Called Nuts and Bolts, the store is 51,000 square feet, about three times the size of a traditional True Value outlet. A second, 28,000-square-foot Nuts and Bolts is set to open sometime in September in Independence, Mo.
Both stores are based on the Destination True Value format, which emphasizes small projects and offers a broad product selection in core hardware categories that can be adapted to the needs of the individual store.
In addition to the traditional hardware departments, Nuts and Bolts offers a 4,000-square-foot customer service center where customers can get glass and keys cut, window screens repaired and knifes and scissors sharpened. The store has about 40 employees.
Richards, the company president, spent more than 30 years with Westlake — a 90-store chain with stores in Missouri, Kansas, Nebraska, Iowa, Oklahoma, Texas and New Mexico — before partnering with Scott Westlake, the grandson of Westlake Ace’s founder.
Toll Brothers posts third-quarter loss
Toll Brothers, one of the nation’s largest home builders with a specialty in luxury homes, saw third-quarter losses of $29.3 million, plummeting from earnings of $26.5 million in the same period last year.
The Horsham, Pa.-based builder recorded a hefty $139.4 million pre-tax charge, $33.4 million of which was attributed to failed joint venture agreements. For the first nine months of the fiscal year, the builder has generated losses totaling $219 million.

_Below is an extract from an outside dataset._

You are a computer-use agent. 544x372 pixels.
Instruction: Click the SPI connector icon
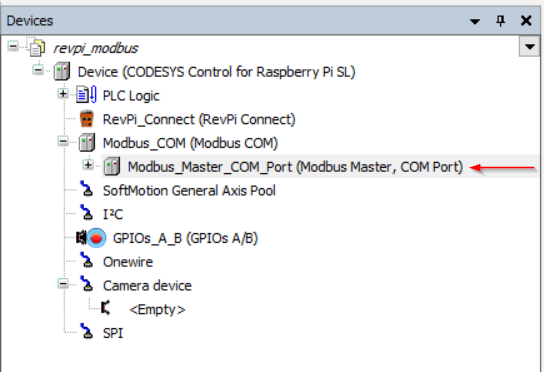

Home-building revenues totaled $1.24 billion in the third quarter, down 31 percent from $1.8 billion in the same period last year.
Robert Toll, chairman and CEO for Toll Brothers, pulled no punches in his assessment of the results: “We are now completing the third year of the worst housing market since we started in 1967,” he said.
“Weak consumer confidence has kept many potential buyers from taking advantage of the current buyers’ market,” he noted. “We believe that most big public builders have sold off most of their inventory, which eventually should help stabilize home prices. However, we currently have to contend with foreclosures as the new low-priced competition.”